4.4. Severity of Dental Caries
The mean DMF index was equal to 0.52 ± 0.41. It is considered very low according to WHO, as it is in the range 0.0 to 1.1 . It is comparable to 0.72 of mean DMF found in a national survey in Germany on the same target . It consisted of more than 98% of decayed teeth and only 0.4% of filled teeth, reflecting low visits to dental practices by students. These results suggest that the use of modern treatments is not systematic during dental pain in an environment where the practice of traditional medicine and self-medication are not absent . DMFt index was higher in Franco-Arab schools where students were almost twice as severely affected as those in public schools (Table 4). Doumit and Doughan had found in Lebanon  in 2002 that 12 year-old students who attended private schools were more severely affected than those studying in public schools. The Okeigbemen’s paper  in Nigeria also showed a higher DMT index in private and public schools. The interpretation that can be made of these results may be economical or cultural: students who attended private schools were generally from rich families who tended to receive from their parents enough money to buy cariogenic foods and snacks; children who studied in public schools had cheaper meals generally low in fermentable sugar; the gap between the severity of caries between Franco-Arab school students, on the one hand, and confessional religious and public school students, can be explained by cultural reasons; indeed, Diouf et al in Senegal showed that 81% of children (mean age 9.3 ± 0.4) attending Koranic schools (comparable to Franco-Arab schools) did not use a toothbrush or rub teeth stick ; So the assumption that Franco-Arab school students are more severely affected by tooth decay because they are less sensitised to oral hygiene measures than confessional and public school students seems plausible.
The prevalence of dental caries and the DMF index remain low among 12 year- old students in Kaolack city.

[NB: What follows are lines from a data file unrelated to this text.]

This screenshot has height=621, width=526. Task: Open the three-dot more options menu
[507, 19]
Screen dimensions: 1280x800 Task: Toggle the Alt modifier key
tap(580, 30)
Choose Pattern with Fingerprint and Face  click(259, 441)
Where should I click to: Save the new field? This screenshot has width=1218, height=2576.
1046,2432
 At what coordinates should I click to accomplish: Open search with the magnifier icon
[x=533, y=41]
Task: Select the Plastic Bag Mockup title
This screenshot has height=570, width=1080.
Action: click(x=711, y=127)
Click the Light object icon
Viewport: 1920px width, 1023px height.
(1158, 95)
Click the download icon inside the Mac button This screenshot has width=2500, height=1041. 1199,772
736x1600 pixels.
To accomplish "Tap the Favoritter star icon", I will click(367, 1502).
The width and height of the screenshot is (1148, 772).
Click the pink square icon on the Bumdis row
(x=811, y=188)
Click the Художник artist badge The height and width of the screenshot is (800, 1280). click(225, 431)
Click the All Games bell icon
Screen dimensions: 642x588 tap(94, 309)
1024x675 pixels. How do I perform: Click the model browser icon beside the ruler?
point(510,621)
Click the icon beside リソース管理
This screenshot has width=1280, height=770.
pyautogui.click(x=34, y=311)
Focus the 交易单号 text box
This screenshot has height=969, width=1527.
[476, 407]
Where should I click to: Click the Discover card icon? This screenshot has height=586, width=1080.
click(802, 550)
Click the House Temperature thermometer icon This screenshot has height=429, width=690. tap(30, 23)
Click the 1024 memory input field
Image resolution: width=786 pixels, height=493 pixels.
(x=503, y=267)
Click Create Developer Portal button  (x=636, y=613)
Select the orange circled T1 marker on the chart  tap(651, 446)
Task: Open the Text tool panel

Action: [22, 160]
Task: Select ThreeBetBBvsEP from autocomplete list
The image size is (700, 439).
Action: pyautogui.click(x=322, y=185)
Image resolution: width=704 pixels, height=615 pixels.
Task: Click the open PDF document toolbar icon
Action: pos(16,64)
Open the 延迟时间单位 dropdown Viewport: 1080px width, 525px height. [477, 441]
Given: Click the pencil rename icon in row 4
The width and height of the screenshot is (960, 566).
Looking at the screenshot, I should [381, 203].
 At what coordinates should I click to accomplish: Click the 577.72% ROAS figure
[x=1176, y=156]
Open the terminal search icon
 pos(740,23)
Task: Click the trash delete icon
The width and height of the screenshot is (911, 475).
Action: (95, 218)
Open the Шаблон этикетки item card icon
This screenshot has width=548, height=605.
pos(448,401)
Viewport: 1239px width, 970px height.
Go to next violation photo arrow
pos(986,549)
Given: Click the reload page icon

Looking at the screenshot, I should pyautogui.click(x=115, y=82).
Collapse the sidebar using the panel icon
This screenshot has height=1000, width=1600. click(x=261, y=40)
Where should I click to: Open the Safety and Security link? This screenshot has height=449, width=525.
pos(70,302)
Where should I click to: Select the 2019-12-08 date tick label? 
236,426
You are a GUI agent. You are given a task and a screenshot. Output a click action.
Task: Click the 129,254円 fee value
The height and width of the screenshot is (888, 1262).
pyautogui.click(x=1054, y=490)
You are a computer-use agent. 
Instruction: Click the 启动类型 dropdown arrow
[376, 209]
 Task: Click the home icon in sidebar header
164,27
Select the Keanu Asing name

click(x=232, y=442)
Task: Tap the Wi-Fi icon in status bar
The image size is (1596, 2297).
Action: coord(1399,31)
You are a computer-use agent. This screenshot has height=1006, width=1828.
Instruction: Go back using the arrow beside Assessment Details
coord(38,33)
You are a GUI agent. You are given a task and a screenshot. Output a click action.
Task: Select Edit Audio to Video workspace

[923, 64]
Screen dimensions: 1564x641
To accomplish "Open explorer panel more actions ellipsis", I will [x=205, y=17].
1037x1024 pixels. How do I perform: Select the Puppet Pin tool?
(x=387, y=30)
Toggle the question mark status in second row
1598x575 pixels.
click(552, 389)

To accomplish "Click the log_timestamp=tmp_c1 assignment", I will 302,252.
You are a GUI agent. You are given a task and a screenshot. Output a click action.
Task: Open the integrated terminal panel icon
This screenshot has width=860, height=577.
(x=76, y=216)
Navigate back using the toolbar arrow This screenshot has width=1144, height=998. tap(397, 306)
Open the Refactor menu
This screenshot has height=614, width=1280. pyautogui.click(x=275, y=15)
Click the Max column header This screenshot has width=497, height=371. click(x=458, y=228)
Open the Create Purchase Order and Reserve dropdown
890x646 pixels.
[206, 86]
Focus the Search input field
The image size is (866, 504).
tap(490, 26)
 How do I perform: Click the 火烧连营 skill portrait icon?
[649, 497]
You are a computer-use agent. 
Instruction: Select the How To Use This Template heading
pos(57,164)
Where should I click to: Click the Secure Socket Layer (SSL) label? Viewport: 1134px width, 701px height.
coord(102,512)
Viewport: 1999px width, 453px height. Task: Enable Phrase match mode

Although these indicators are comparable to those found in Western Europe (France, Germany), the factors involved do not seem to be the same. Indeed, the presence of fluoride in the drinking water (endemic fluorosis area) certainly contributed to the reduction of the prevalence and the DMF indices that are significantly different in public, confessional or Franco-Arab schools. Because students are equally affected by dental fluorosis, the differences are probably in oral health that stem from economic, social and cultural inequalities that authorities must face through community programs of prevention and promotion of oral health.